The training experiment platform selected in this paper: Hardware platform: E5 1230v4 64GDDR4 1080Ti SLI, software platform: Ubuntu 18.04, Python 3.6, tensorflow 1.9.1 and Keras2.2.4.

The embedded experiment platform selected in this paper: Hardware platform: Raspberry Pi 3B, software platform: Raspbian, Swap 2GB, Python 3.6, tensorflow 1.9.1 and Keras2.2.4

The power consumption of the Raspberry Pi is less than 10 watts, and it can work as a personal computer. It is suitable for computing with low power consumption.

In order to correspond to the structure of our FPGA design, we use two 3 × 3 convolution kernels, and take three convolutions.

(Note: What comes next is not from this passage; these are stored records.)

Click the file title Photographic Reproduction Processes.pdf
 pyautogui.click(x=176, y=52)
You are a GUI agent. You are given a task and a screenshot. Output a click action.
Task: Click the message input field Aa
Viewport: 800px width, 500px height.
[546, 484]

The depth of convolution is 8, 4, 4, and the step is 1. There are three layers in the full connection layer. The epochs are 10, the activation function is ReLU, and dropout is 0.5. The loss function used in training is cross-entropy cost function, and the optimal result of the training model is as follows.

From Table 2, the accuracy of the training model in the training set is more than 0.85. As the underwater submersible moves at speed, the camera always captures blurred images, which human eyes cannot identify accurately. We export the Keras model weights as h5 and adjust them to the parallel-loaded file format and write these into the FPGA Flash. The results of the two strategies are shown in Table 3.

In Table 3, loss₁, acc₁, and time₁ are loss, accuracy, and computing time of the first strategy, respectively, and loss₂, acc₂, and time₂ are results of the second strategy, respectively. They show the same loss and acc. The second strategy takes half the time of the first one. So in our model, the second strategy is a better choice.

The experimental results of the FPGA platform with the second strategy and contrast platform are shown in Table 3.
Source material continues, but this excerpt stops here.